American comedian and musician (born 1974)

Benjamin Isaac Hoffman is an American comedian, actor, writer, and musician. Hoffman is better known by his country musician alter ego Wheeler Walker, Jr., as whom he has released five studio albums.

His first album as Wheeler Walker, Jr., Redneck Shit (2016), debuted at number nine on the Billboard Hot Country Albums chart and peaked the Billboard Top Comedy Albums chart, making it the first album in over a decade to debut in the top ten on both those charts simultaneously. Despite no FM radio play, Hoffman found success with streaming and social media.

Reception to Hoffman's music has been mixed, largely due to the raunchiness of his lyrics and themes. Some have called the Wheeler Walker Jr. character an "experiment in free speech" and "a platform to speak out against censorship and bias in the music industry". Hoffman has been vocal about his use of the character as a means to express his displeasure with the modern state of the country music industry, particularly the rise of the bro-country subgenre.

==Early life==
Hoffman was born in Lexington, Kentucky. He is the older brother of Scissor Sisters bassist Babydaddy (Scott Hoffman). Hoffman is Jewish and attended Tulane University. He graduated from the University of Kentucky.

==Career==
Hoffman created and hosted The Ben Show, which premiered on Comedy Central on February 28, 2013. The show was broadcast for one season.

He was a writer and correspondent for the Sports Show with Norm Macdonald, and has written for the MTV Video Music Awards, Archer, and The Late Late Show with James Corden. He has appeared in acting roles on Arrested Development, New Girl and Drunk History and has produced content for and appeared on InfoMania.

In 2020, Hoffman created the Netflix adult animated comedy series Hoops. In addition to writing, he provided voice talent and was also an executive producer alongside Phil Lord, Christopher Miller, Seth Cohen, and Jake Johnson.
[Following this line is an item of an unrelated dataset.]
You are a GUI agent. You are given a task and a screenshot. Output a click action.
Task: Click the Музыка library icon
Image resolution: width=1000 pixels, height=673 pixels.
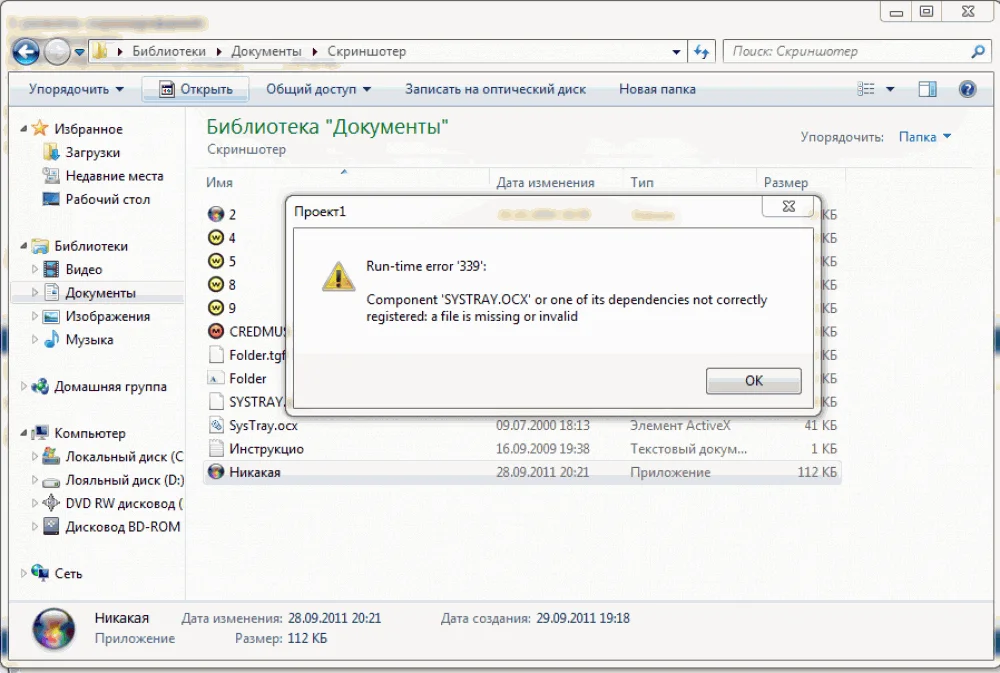52,340
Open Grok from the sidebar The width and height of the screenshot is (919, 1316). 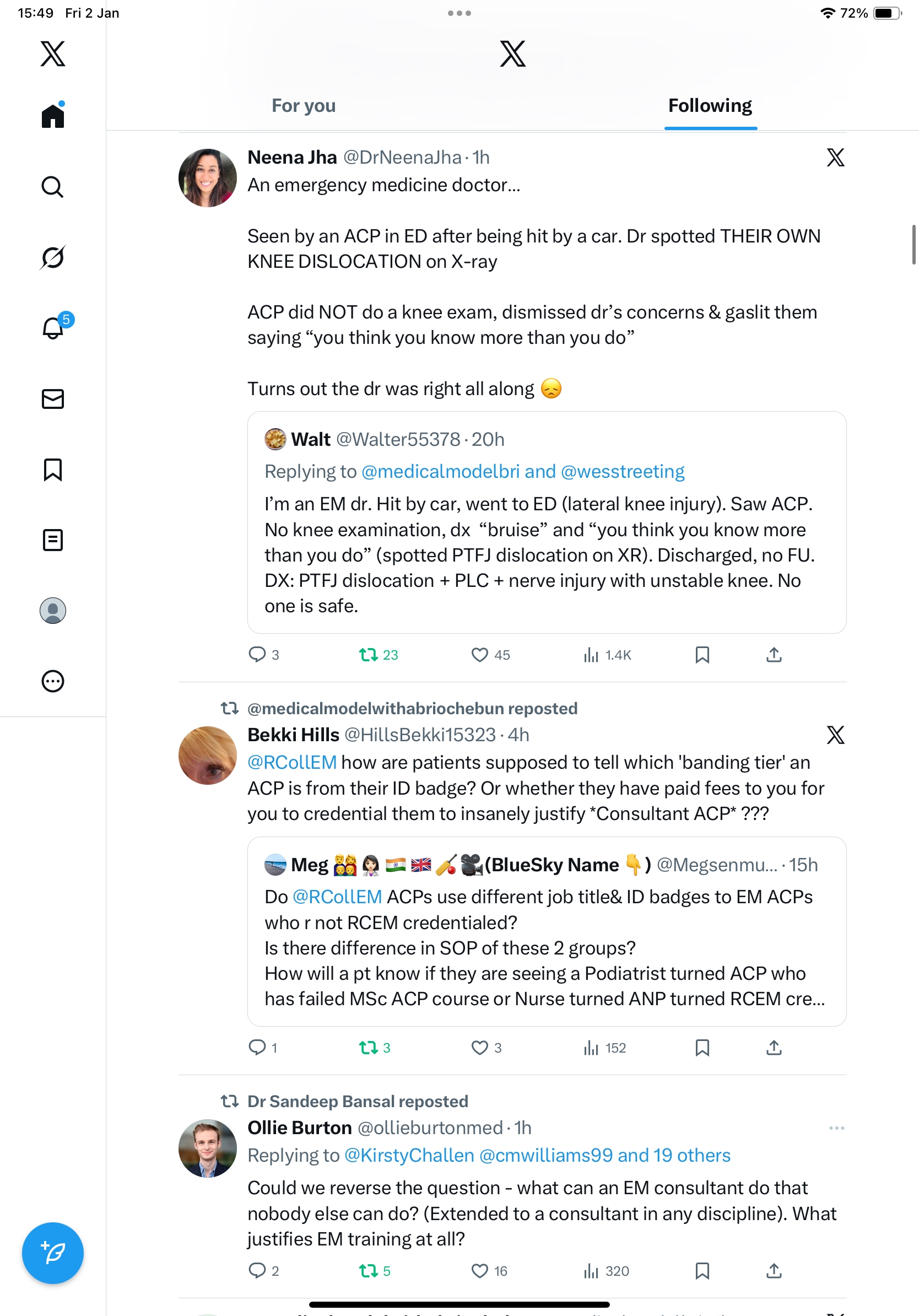[x=53, y=257]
The show was cancelled after the completion of one season.

==Wheeler Walker, Jr.==
Hoffman debuted an early version of the satirical country music artist Wheeler Walker, Jr. character on a skit for The Ben Show in 2013 where he performed his song "Eatin' Pussy, Kickin' Ass".

He recorded and released his first album, Redneck Shit, on February 12, 2016, via Thirty Tigers and Pepper Hill Records. The album was produced by Dave Cobb out of Nashville and originally premiered via stream on the pornographic website PornHub. It debuted at number nine on the Billboard Top Country Albums chart, number one on the Billboard Top Comedy Albums chart, and number 127 on the US Billboard 200. It was the first album to debut in both the top ten of the comedy and country charts. It sold 5,900 copies in its first week.

Rolling Stone called it "Unfathomably obscene and undeniably offensive, the debut album from Nashville never-was Wheeler Walker Jr. is also goddamn funny. But Redneck Shit is far from just an X-rated novelty record."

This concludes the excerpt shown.